Plans to remove an agricultural condition from a ‘luxury’ house in Northam have been deferred for a further assessment of farming needs in the area.
Councillors at Torridge District Council’s plans committee on Thursday were sceptical of the planning history surrounding Mouna in Bidna Lane.
Permission was first granted for the house in 1976, on the condition it was used for agricultural occupancy only, but the house itself wasn’t registered for council tax until 2006.
In 2007 the applicants, Mr and Mrs Stuart Clements, said they no longer received any direct income from farming, and now they wish to remove the condition from the five-bedroom home.
But residents argued farmers still used the 12-hectares of land surrounding the house for grazing sheep year-round.
Councillor Christie said there was a ‘long and sorry history’ to the site and initially recommended refusal.
He said: “The property was registered for council tax and a year later they gave up on agriculture? I’m sorry that does not sit well with me.
“The problem is this case could be cited time-and-time-again after this. I suspect they have done it all properly but I think the error is on Torridge this time and I don’t want to be a party in any ongoing error.”

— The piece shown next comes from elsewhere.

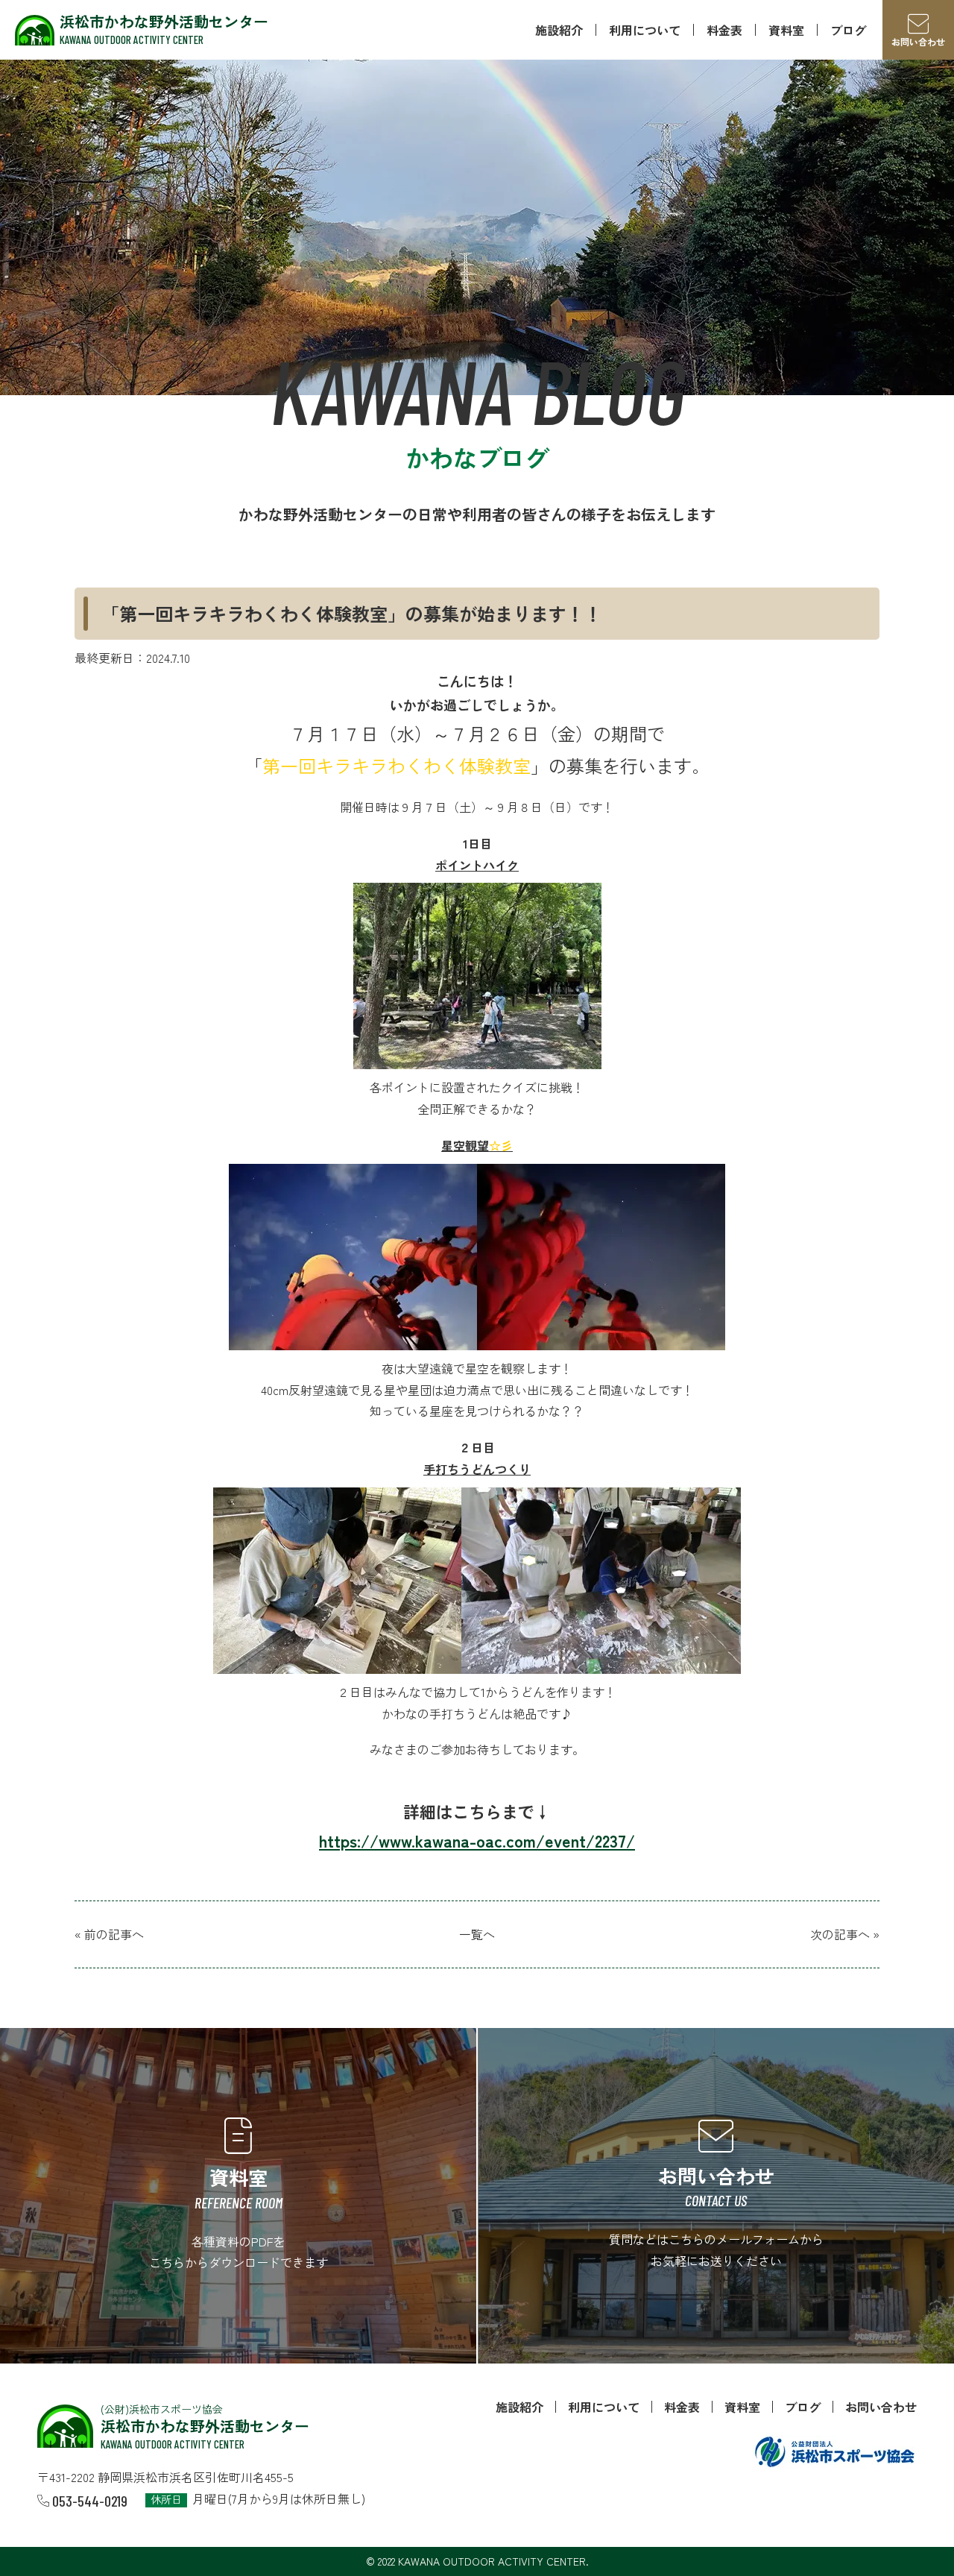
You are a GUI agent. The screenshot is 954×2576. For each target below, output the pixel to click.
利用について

Senior solicitor Jamie Hollis said he understood the sentiment, but that any refusal would have to be backed up by planning policy.
Mouna has been on the market for seven-and-a-half years, and with the agricultural condition it can only be sold to someone within an agricultural profession, and at a discount on the market value of £1.2million.
Cllr Watson called the whole thing a ‘fiasco’ and proposed the council follow the officers’ recommendations and approve.
He said: “We’re in no position to tell anybody how much they can sell their house for, and I get the feeling we’re trying to do that.”
Committee chairman Rose Lock added: “It’s one of those applications you shouldn’t vote with your heart, you should vote for the policies.”
Councillor Christie then proposed an independent study be carried out into the farming needs. Councillors voted unanimously in favour of this and deferring their decision.
He said: “Torridge, after all this sorry history, will at last be seen to be doing the right thing.”